Word to HTML Conversion Stuck

While converting this document (see attached) from Word to HTML we experience some kind of infinite loop

We use a custom saving strategy that looks like:

// Convert to HTML using HtmlFixedSaveOptions
var options = new HtmlFixedSaveOptions
{
  CssClassNamesPrefix = "pre-",
  PageIndex = 1,
  PageCount = document.PageCount,
  ShowPageBorder = false,
  PageSavingCallback = new DataFlowPageSavingCallback(DataflowPipelineUnit),
  ResourceSavingCallback = new DataFlowResourceSavingCallback(AnotherPipelineUnit),
  ExportEmbeddedFonts = false,
  ExportEmbeddedCss = true,
  FontFormat = ExportFontFormat.Ttf
}

using (var ms = Stream.Null)
{
  document.Save(ms, options);
}

A subsequent call to document.GetPagesMetadata() reveals that there are 21 pages (which is true).
The PageSavingCallback is only called 20 times, indicating that processing is stuck for one of the pages.

After testing multiple changes, it seems that we’ve narrowed it down to the Table of Contents.
Putting an empty paragraph (hitting enter) between the section break and the Table of Contents allows the document to be converted successfully.

The working theory is that it is some weird interaction with Section Breaks and the Table of Contents.

I’ve attached a minimal version of the document that still has the issue.
Aspose Minimal Reproduction.zip (104.4 KB)

@EHailey

We have converted the shared document to HtmlFixed using the latest version of Aspose.Words for .NET 19.10 and have not found the shared issue.
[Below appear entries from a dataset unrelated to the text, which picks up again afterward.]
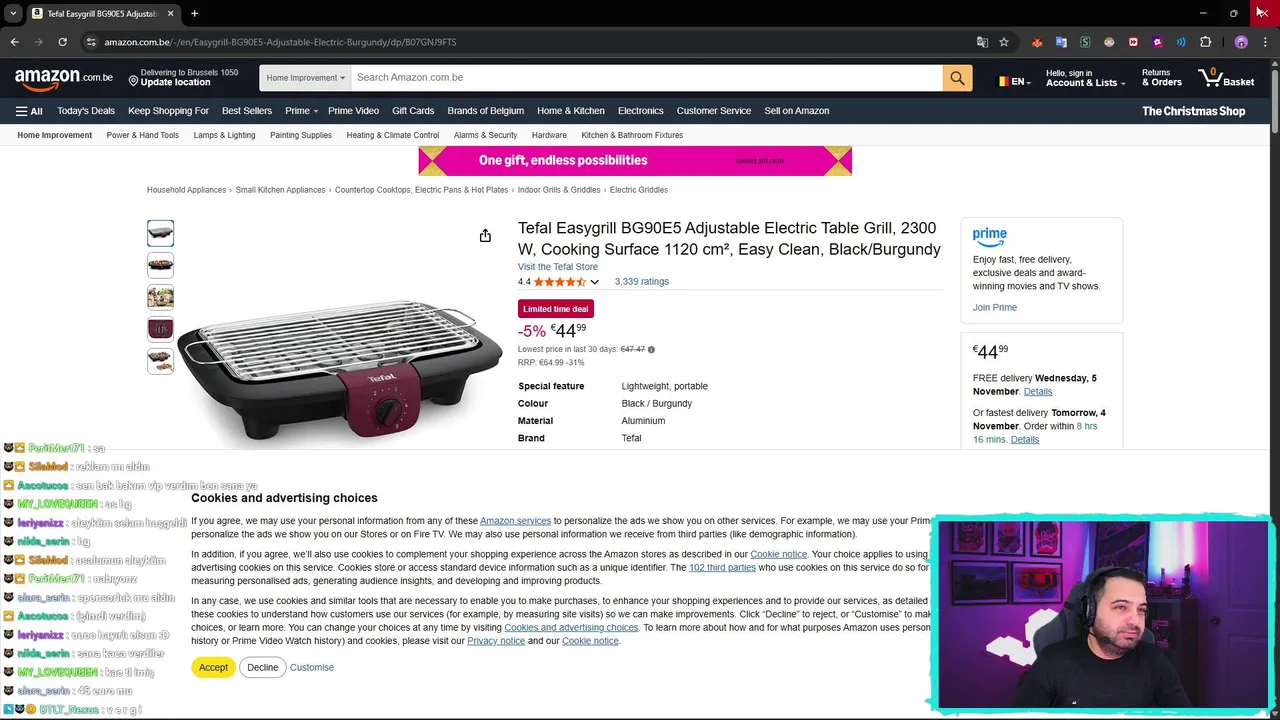Bookmark this page with the star icon
This screenshot has height=720, width=1280.
1004,42
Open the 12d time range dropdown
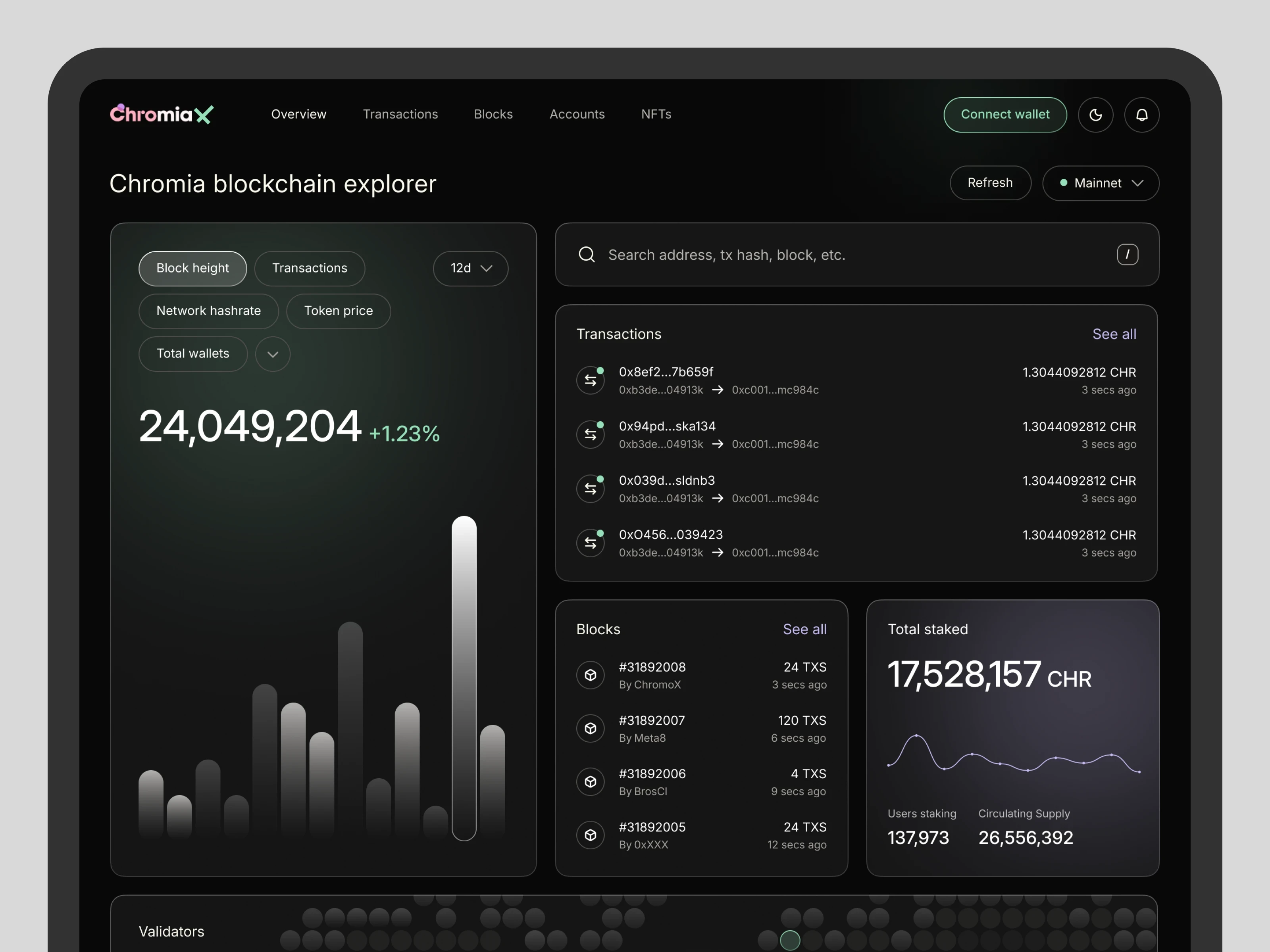This screenshot has width=1270, height=952. (x=470, y=268)
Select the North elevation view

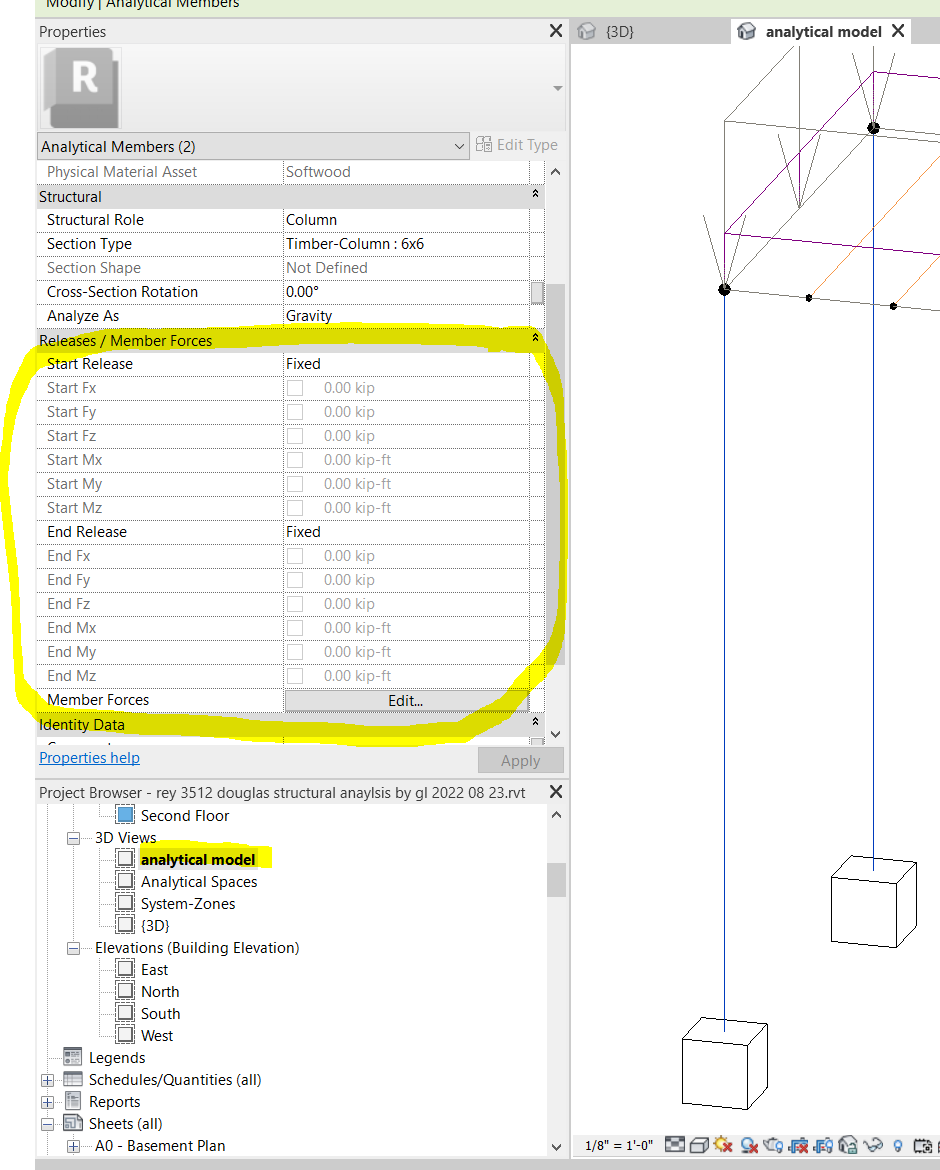[x=161, y=991]
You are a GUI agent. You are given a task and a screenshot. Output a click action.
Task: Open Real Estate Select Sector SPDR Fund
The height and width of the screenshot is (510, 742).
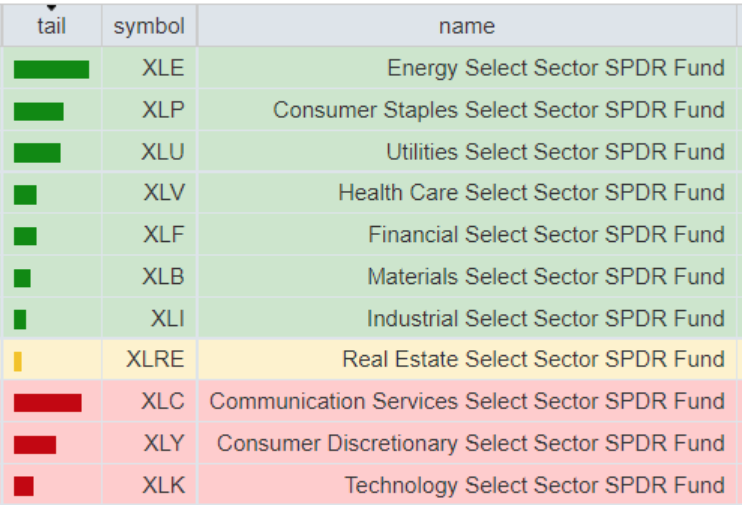pos(533,360)

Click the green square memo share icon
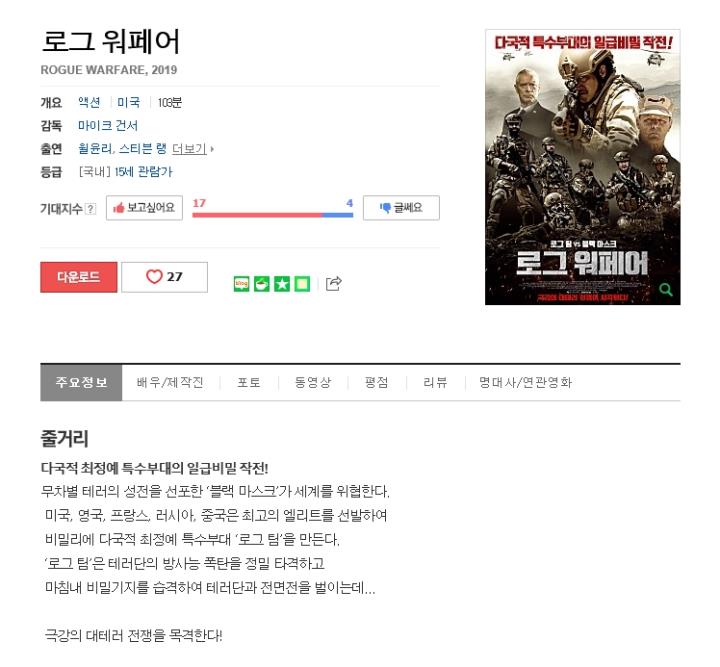pos(302,284)

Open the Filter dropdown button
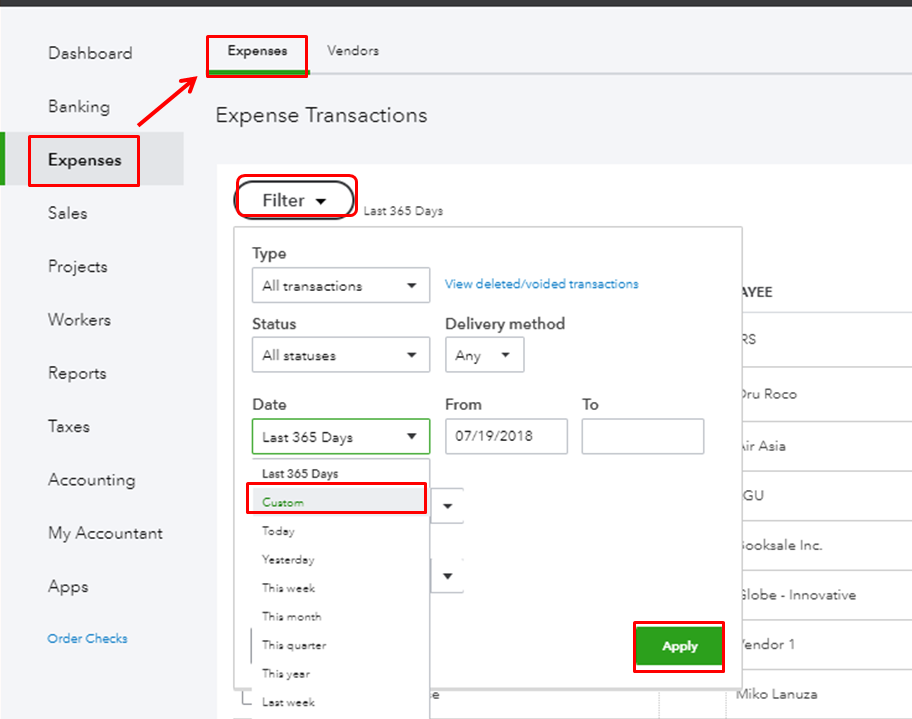[294, 200]
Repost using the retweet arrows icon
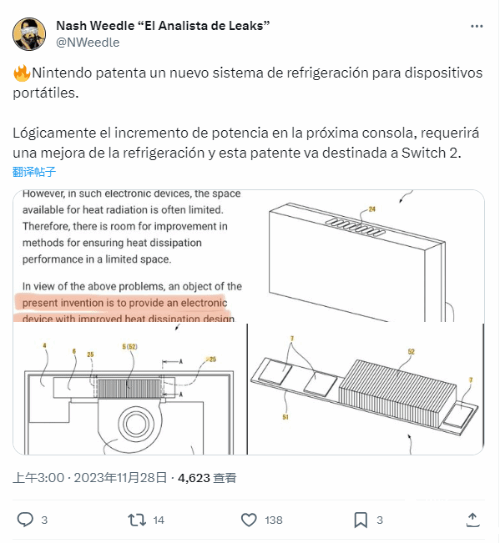 (137, 520)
So, please use Aspose.Words for .NET 19.10.

@tahir.manzoor
After attempting to reproduce what you may have been seeing, I believe that I have found the root cause.

This document has 2 pages (verified with document.PageCount).
The PageSavingCallback is called by Aspose 2 times (once for each page).
After calling document.Save(), document.PageCount is updated to 3 pages.

Console Output

PAGES BEFORE SAVE: 2
Saving page 1 // PageSavingCallback
Saving page 2 // PageSavingCallback
PAGES AFTER SAVE: 3

Our code checks for completion by comparing the number of saved pages to document.PageCount.
Since there are only 2 pages saved, 2 will never equal 3 and we get an infinite loop.

Why is document.PageCount set to 3 after saving when there are only 2 pages to save?

@EHailey

Please create a standalone console application ( source code without compilation errors ) that helps us to reproduce your problem on our end and attach it here for testing. We will investigate the issue on our side and provide you more information.

Hello @tahir.manzoor,

I have added a link to a console application that demonstrates the issue.

Since there are only two pages produced, we would expect that the PageCount would be set to 2, but it is instead set to 3 after the save function is called.

Dropbox link: Dropbox - AsposeTest.zip - Simplify your life
It was too big to attach.

@EHailey

Please call Document.UpdatePageLayout method as shown below to get the correct output.

using (var ms = Stream.Null)
{
    document.Save(ms, options);
}
document.UpdatePageLayout();
Console.WriteLine($"PAGES AFTER SAVE: {document.PageCount}");

@tahir.manzoor

I have applied the recommended change and while it did work for this specific document, it is not a reliable fix as it did not work for a different document.

When running the second document, the output is:
Pages before saving: 43
Pages after saving: 44
Pages after calling UpdatePageLayout: 44

@EthanHailey

Could you please attach the input Word document for which you are facing this issue? We will investigate the issue on our side and provide you more information.

@tahir.manzoor

I have managed to create a redacted version of the document that demonstrates the bug even when the suggested fix is applied.

Dropbox Link: Dropbox - AsposeTestv2.zip - Simplify your life

edit: You will need to provide a license since the doc is 40+ pages

@EHailey

We have tested the scenario and have managed to reproduce the same issue at our side. For the sake of correction, we have logged this problem in our issue tracking system as WORDSNET-19395. You will be notified via this forum thread once this issue is resolved.

We apologize for your inconvenience.

The issues you have found earlier (filed as WORDSNET-19395) have been fixed in this Aspose.Words for .NET 22.2 update also available on NuGet.